• _Data to examine_:
◆ ◆ ◆ ◆

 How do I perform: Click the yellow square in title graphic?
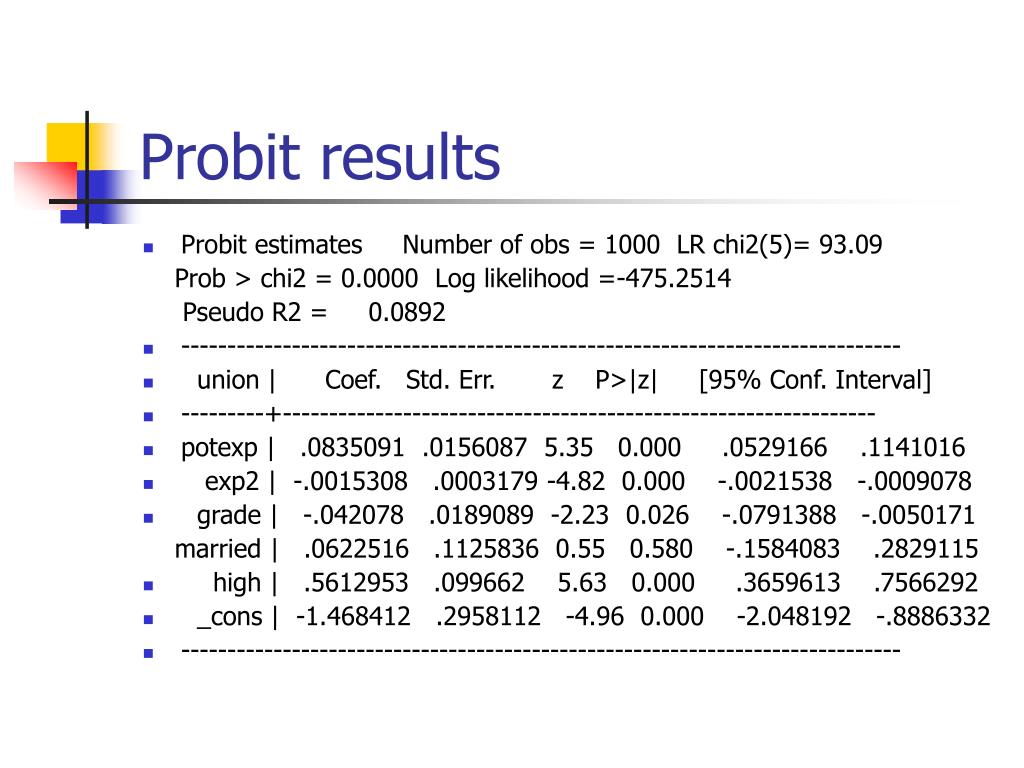click(x=69, y=147)
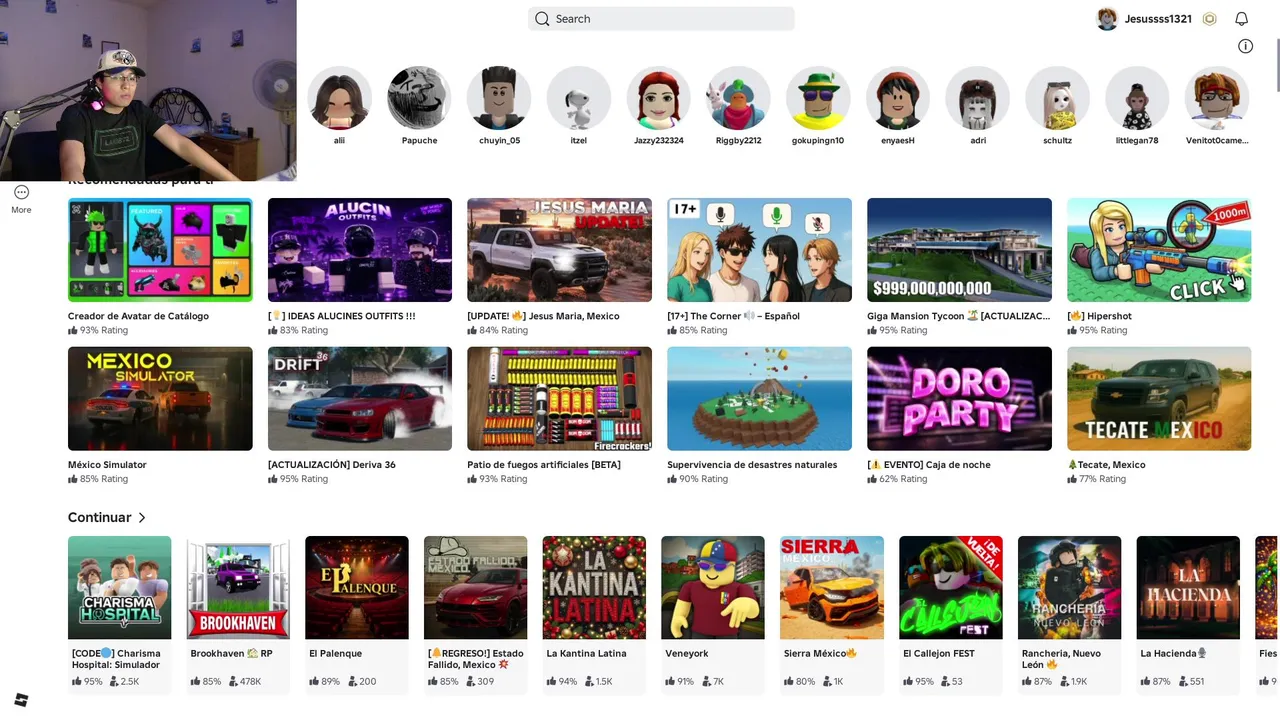Click the Roblox logo at bottom left
This screenshot has width=1280, height=720.
point(21,700)
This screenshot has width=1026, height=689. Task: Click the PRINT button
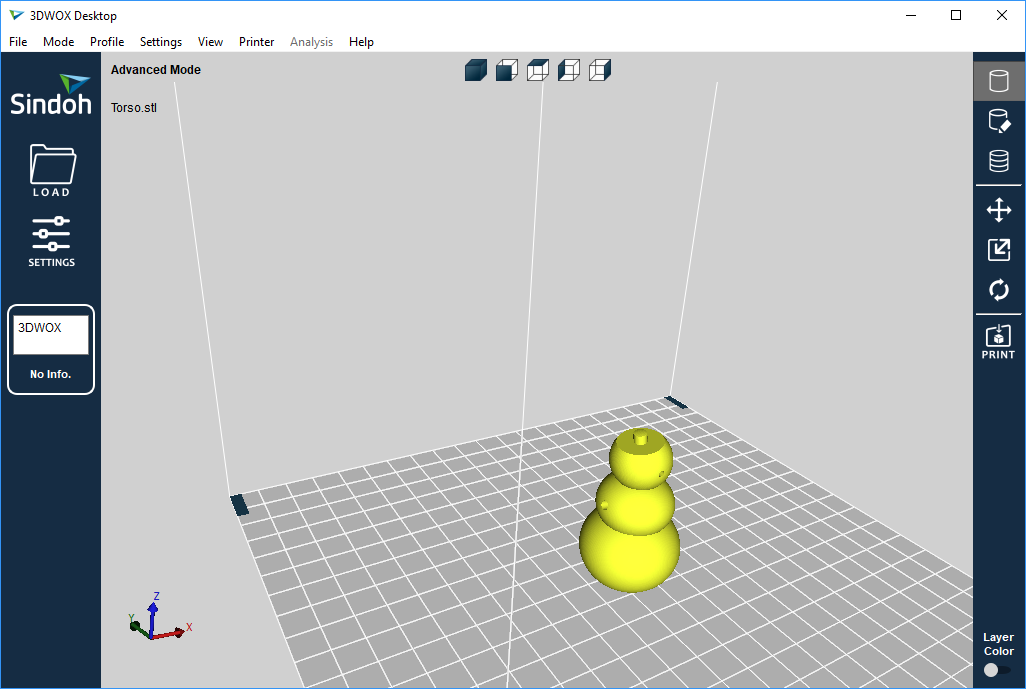click(998, 341)
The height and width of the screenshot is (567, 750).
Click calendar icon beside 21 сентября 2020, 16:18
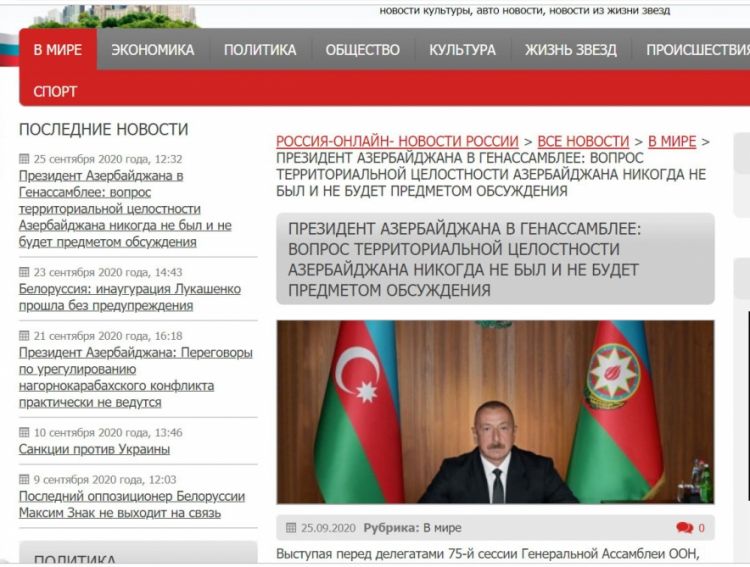pyautogui.click(x=25, y=336)
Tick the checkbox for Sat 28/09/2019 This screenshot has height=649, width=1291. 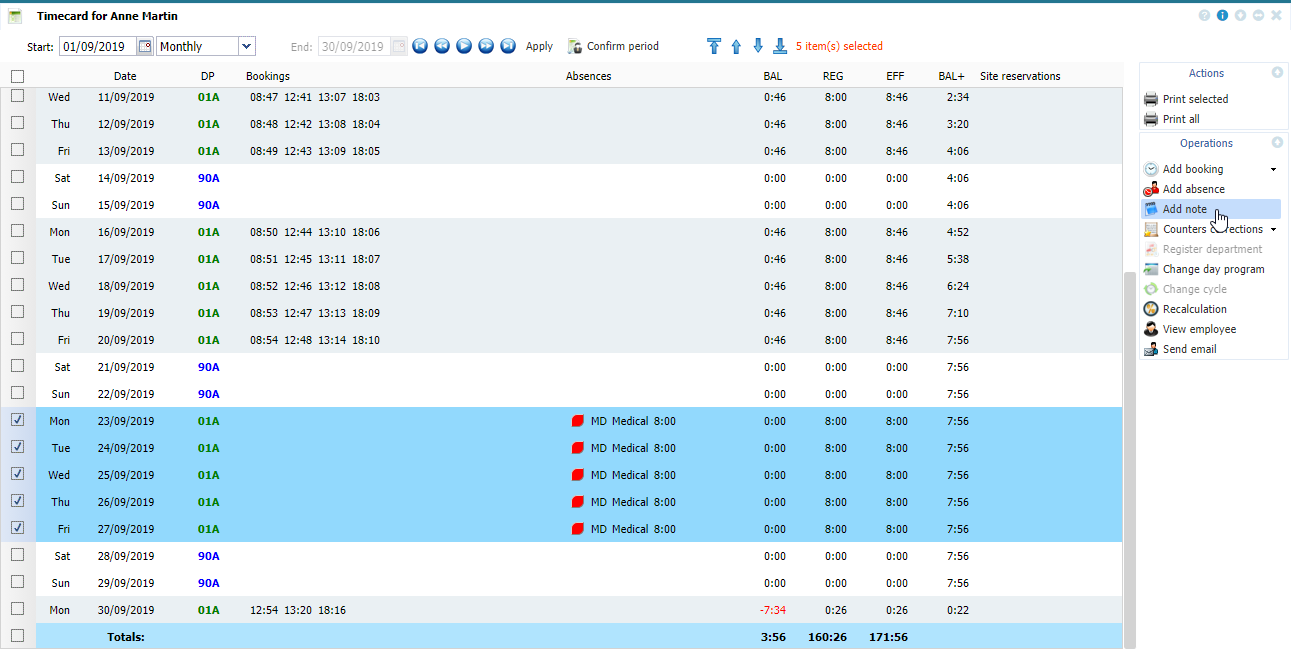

◆ ◆ ◆ ◆

• _How to complete this task_: Return the listing exactly as it appears, excluding any image.

• _Solution to this task_:
 How do I perform: Click the yellow square in title graphic?
click(x=69, y=147)
Click the Roblox logo at bottom left
This screenshot has width=1280, height=720.
point(21,700)
This screenshot has width=1026, height=689. Task: Click the PRINT button
click(998, 341)
The height and width of the screenshot is (567, 750).
Click calendar icon beside 21 сентября 2020, 16:18
pyautogui.click(x=25, y=336)
Tick the checkbox for Sat 28/09/2019 This screenshot has height=649, width=1291. 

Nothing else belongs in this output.